At first I must admit I was not really into studying up on Matsushita (Panasonic, Sanyo, National brands) as it was such a massive company (it dwarfed Sony) that I had it in my head it was started by some sort of venture capital, or family money, or a large group of industrialists in post war Japan. All wrong! There are may lessons for entrepreneurs in this story.
Konosuke Mastushita was the founder of Mastushita Electric Industries when he was quite young and by his 30s, he was running a fast growing empire. But his beginnings were the most interesting- how hardship shaped his success.
He initially came from a wealthy family, but his father lost the family fortune trading rice futures. They had to move into a small tenement house outside of Osaka. He had 10 siblings in total. Eventually, they sent him away at age 9 to work as an apprentice in Osaka. This is a difficult event for any child, but over time it got worse. His father died, mother, siblings one by one, and eventually by the time Matsushita was 27 years old, his entire family was dead. He was the sole survivor.
He learned a lot about business at the bicycle shop he was apprenticing at, and eventually took a job with Osaka Light, an early electric company. There he learned how to lead people and about electrical devices. But eventually, that persistent entrepreneurial bug kept biting and he wanted to start his own thing.
When Nippon Chisso Hiryo started his first company in 1906 he had a college degree and a ¥100,000 advance (a lot of money at the time) from a banker friend.
When Kiichiro Toyoda launched his car company, "Toyota" he had ¥1,000,000 in capital from his family business to get going. The founders of Sony and Honda also had similar assistance.

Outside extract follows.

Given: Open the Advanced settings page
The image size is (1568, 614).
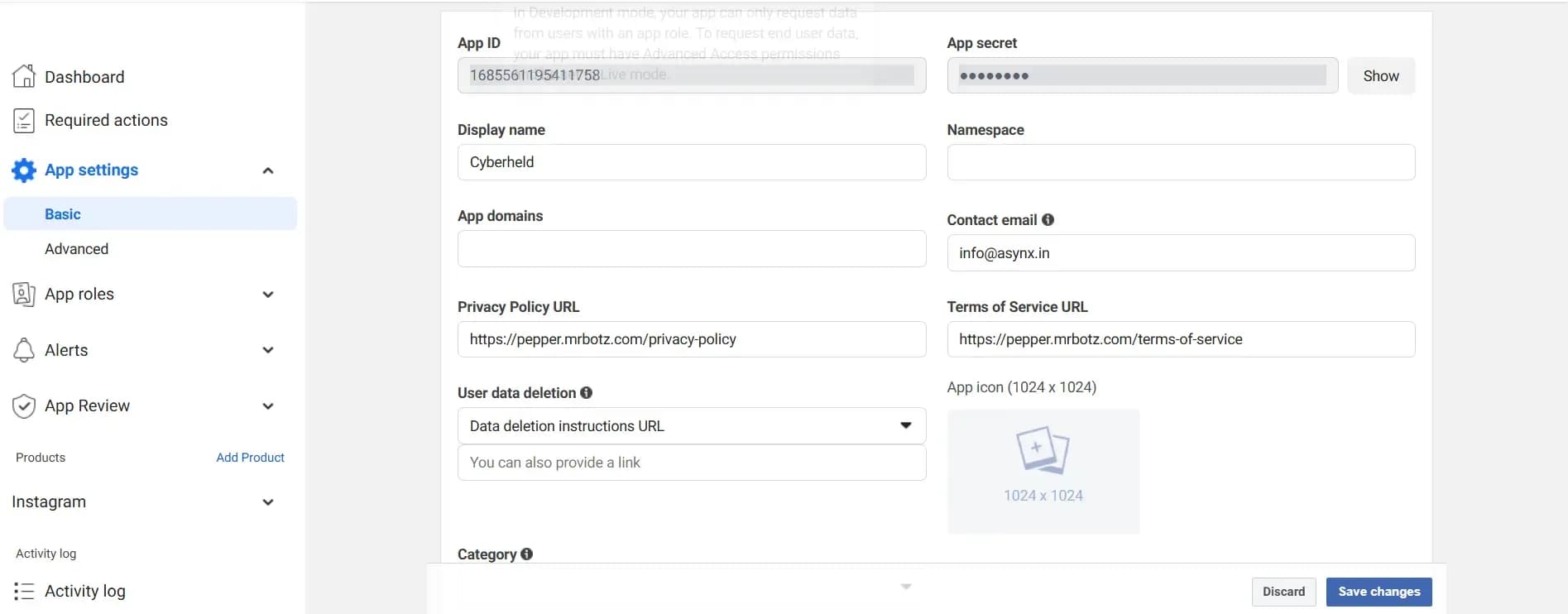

When Matsushita founded MEI in 1917, he had ¥100 and four assistants, one was his wife, and two of the others eventually quit when the going got tough. None of them had even a high school education. None had experience with a startup company. None were wealthy or had wealthy connections to finance and none of them even knew how to manufacture an electrical socket. Their "factory" was 130sqft in a two room tenement house, in which they also lived and slept. They initially failed at everything. Their initial products were not good enough to sell/nobody wanted to buy them, and they went for months without pay (which lead to the 2 assistants quitting) and had their backs against the wall for much of the startup phase.
This is how Panasonic (a company that in 1994 had revenues of 49.5 Billion dollars) was started.
Its titled Matsushita Leadership, and there are a lot of leadership gems in there, but to my pleasant surprise, its really a startup story and a great, inspirational read!